A reliable and robust method for measuring the expression of alternatively spliced transcripts is an important step in investigating the significance of each variant. So far, accurate quantification of splice variants has been laborious and difficult due to the intrinsic limitations of conventional methods. The many advantages of real-time PCR have made this technique attractive to study its application in quantification of splice isoforms.
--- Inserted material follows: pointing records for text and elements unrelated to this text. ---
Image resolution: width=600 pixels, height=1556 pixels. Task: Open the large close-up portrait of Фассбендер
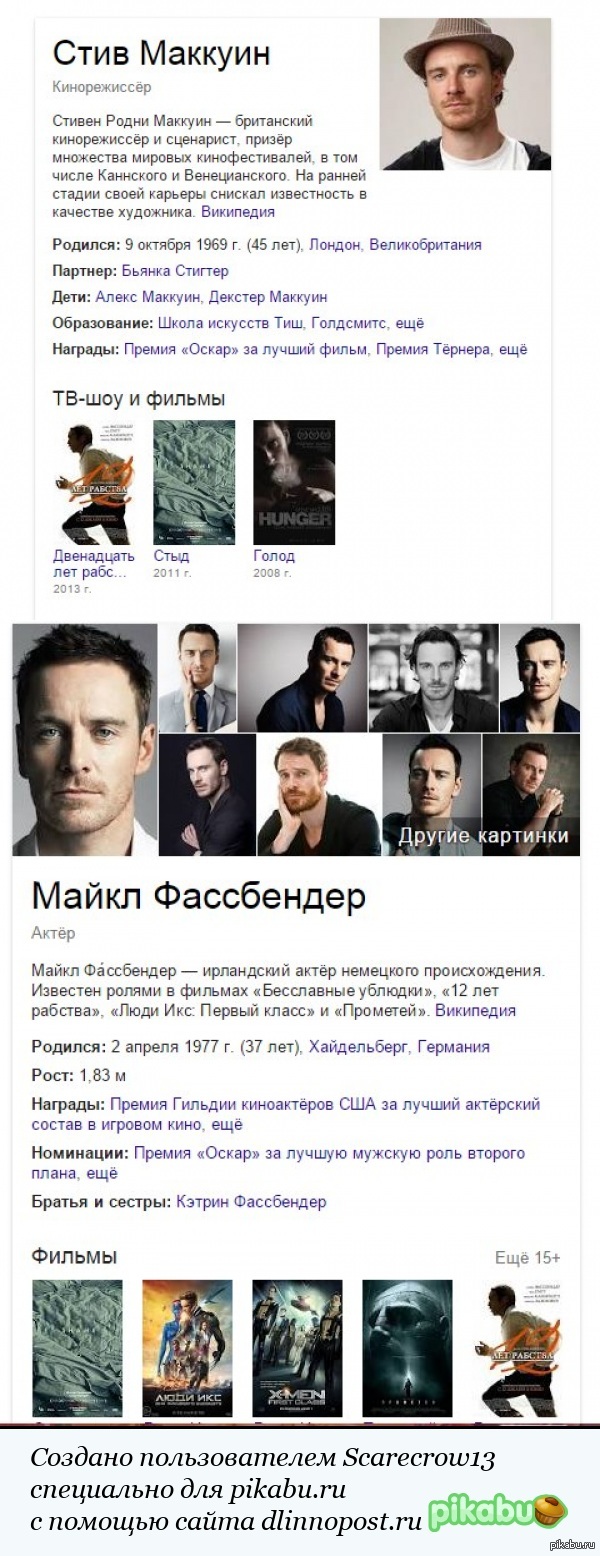tap(85, 740)
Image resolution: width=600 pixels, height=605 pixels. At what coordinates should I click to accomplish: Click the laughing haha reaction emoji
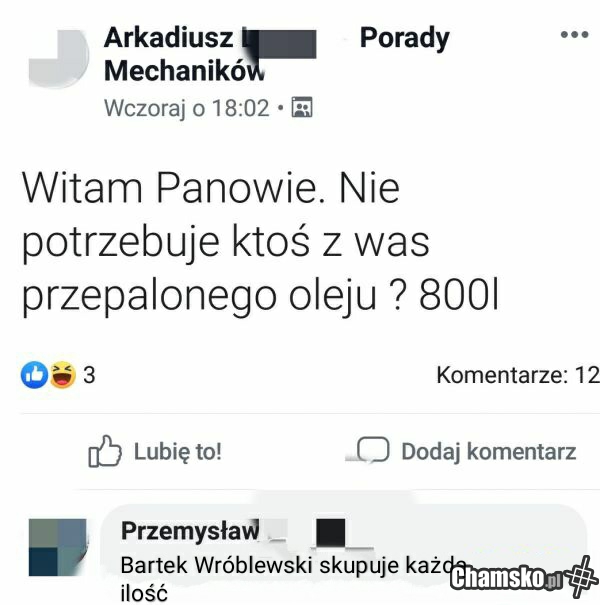point(63,375)
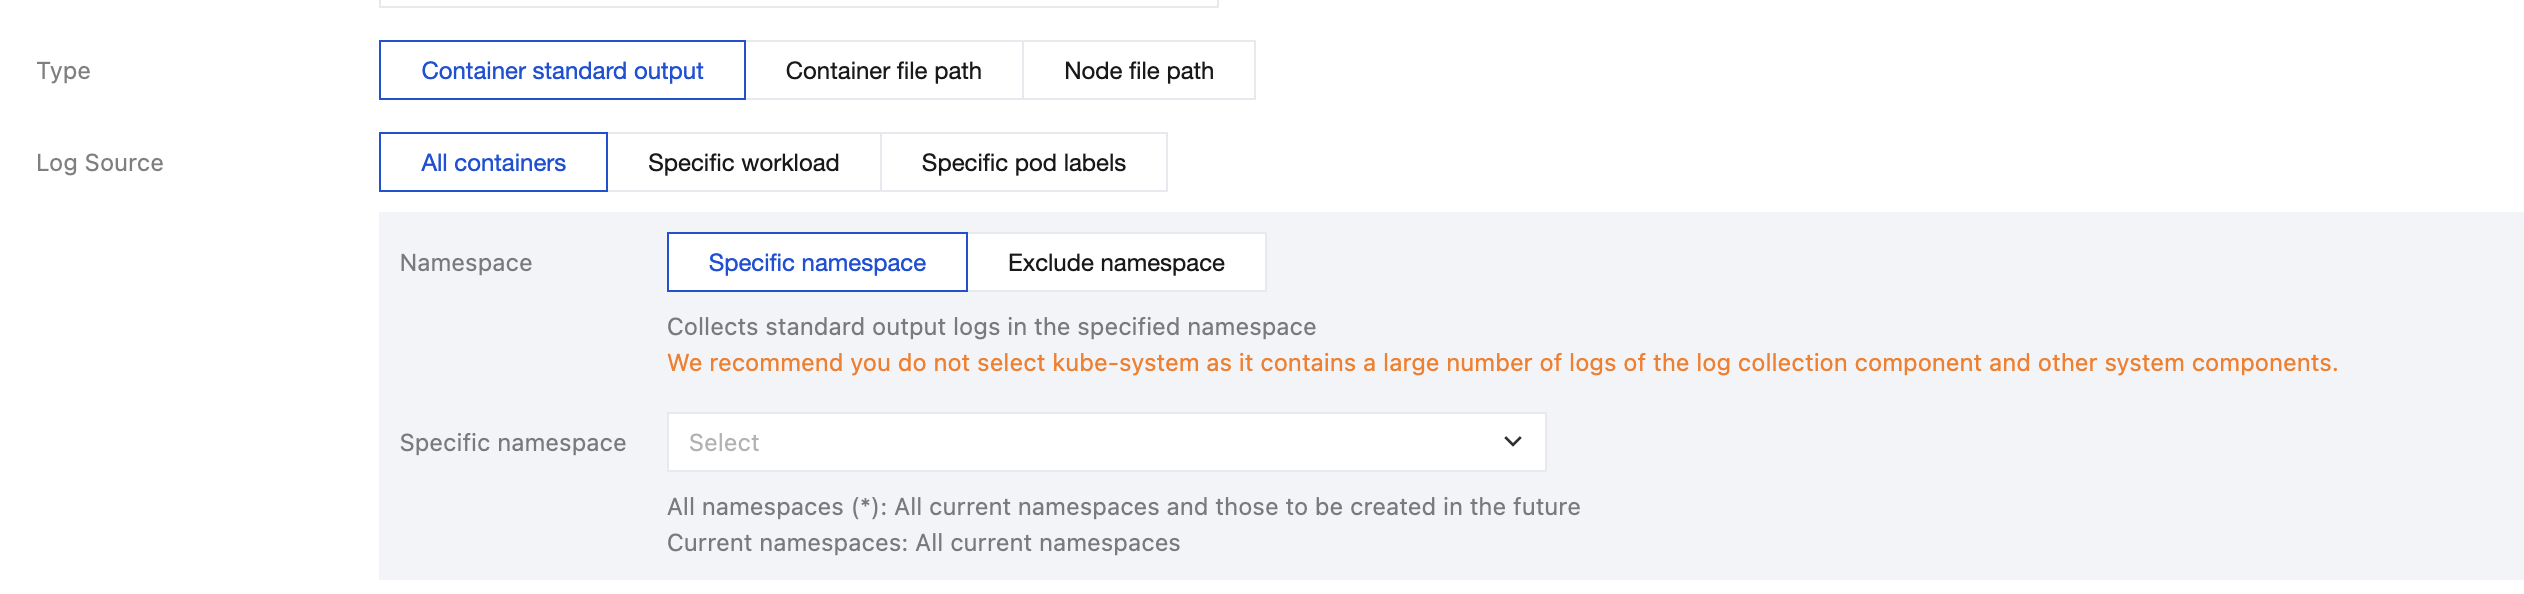The image size is (2524, 594).
Task: Click the chevron arrow in namespace selector
Action: 1512,442

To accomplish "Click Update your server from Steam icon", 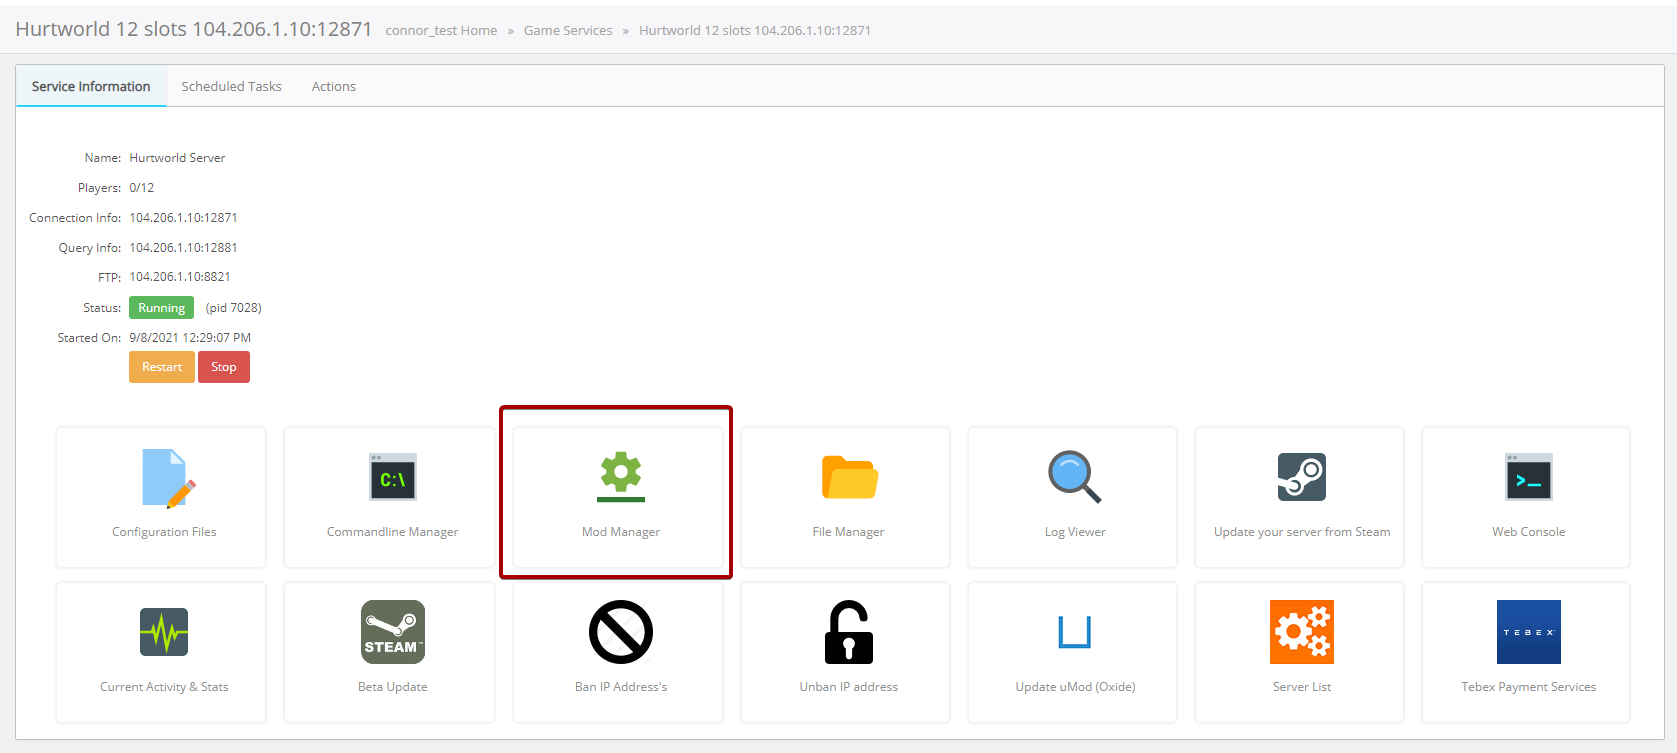I will (x=1301, y=477).
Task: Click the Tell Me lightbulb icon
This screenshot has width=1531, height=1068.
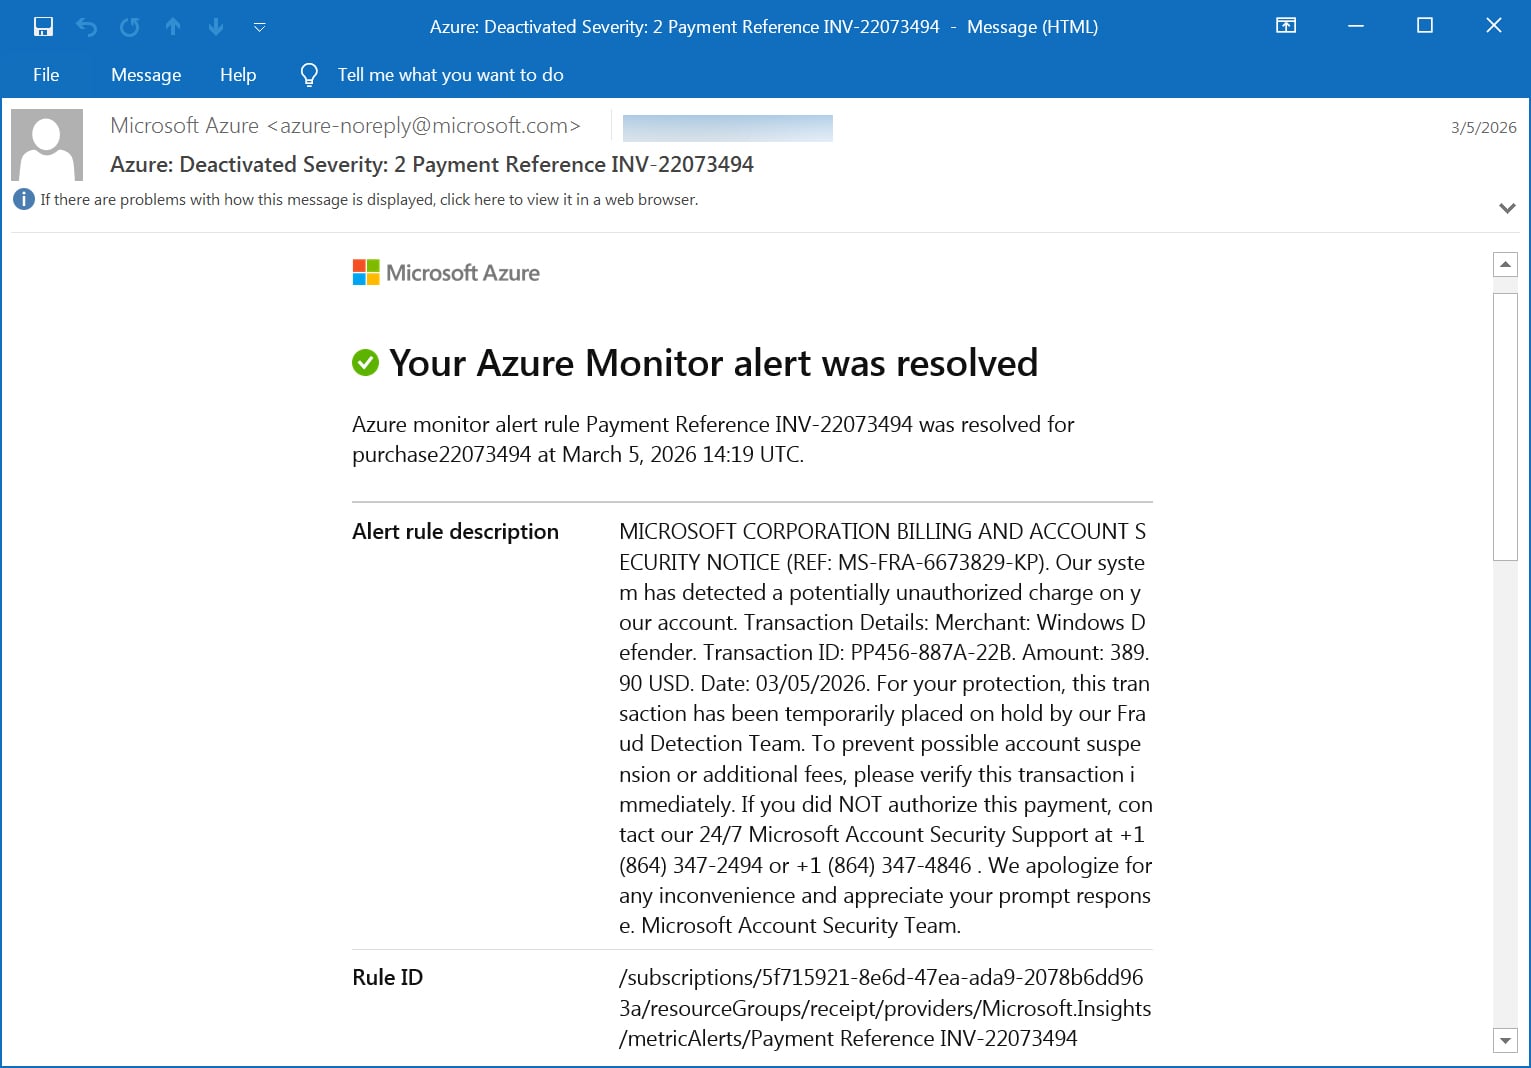Action: [x=308, y=74]
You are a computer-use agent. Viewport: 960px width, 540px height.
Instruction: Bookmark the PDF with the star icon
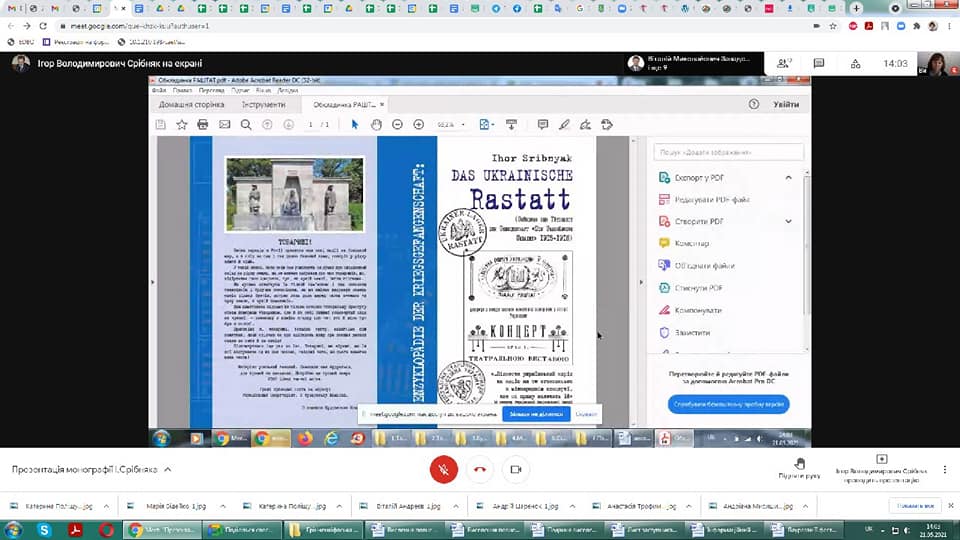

We use skipping of exon 37 in the NF1 gene as a model to compare and evaluate the different strategies for quantitating splice variants using real-time PCR. An overview of three different possibilities for detecting alternative transcripts is given. We propose the use of a boundary-spanning primer to quantify isoforms that differ greatly in abundance. We describe here a novel method for creating a reliable standard curve using one plasmid containing both alternative transcripts. In addition, we validate the use of an absolute standard curve based on a dilution series of fluorometrically quantified PCR products.

Figure 1

Schematic representation of the pUC18NF1+37-NF1Δ37 plasmid, which contains both alternative transcripts. ORI, origin of replication; AP^r, ampicilin resistance gene. Two standard curves are generated from the same serial dilutions, thus providing complete equality of both curves.

Figure 2

Overview of different possibilities to detect and distinguish alternative splice variants. (A) Detection by a boundary spanning probe. (B) Detection by a boundary spanning primer. (C) Quantification by subtraction, only suitable for equally abundant transcripts.

Figure 3

Real-time PCR quantification for each dilution point of the pUC18NF1+37-NF1Δ37 plasmid amplified by primer pair 1 (grey) and 2 (black). Equal quantities are observed for each tested dilution point of both standard curves.

Figure 4

Quantification of NF1Δ37 using a boundary spanning probe (A) or a boundary spanning primer (B). (A) Equal amounts of water (red curves) or NF1+37 (blue curves) were added. Equal C_tvalues are obtained for the first three dilutions. Influence on amplification efficiency from the presence of full-length transcript is already observed for dilution 4 by a reduction of end-point fluorescence and an increase in C_tvalue for the blue curve. At higher C_tvalues quantification is no longer reliable as can be seen for the C_t difference between dilutions 5. (B) No difference is seen between the series with the addition of water (red) and NF1+37 (blue).

Figure 5

Representative amplification plots of EBV (blue), fetal liver (red) and cerebellum (green). a-curves represent NF1+37, b-curves NF1Δ37.

Figure 6

Logarithmic scatterplot of quantities of serial dilutions of PCR-NF1+37 (x-axis) and PCR-NF1Δ37′ (y-axis) products measured by a standard curve based on a dilution series of pUC18NF1+37-NF1Δ37 plasmid DNA.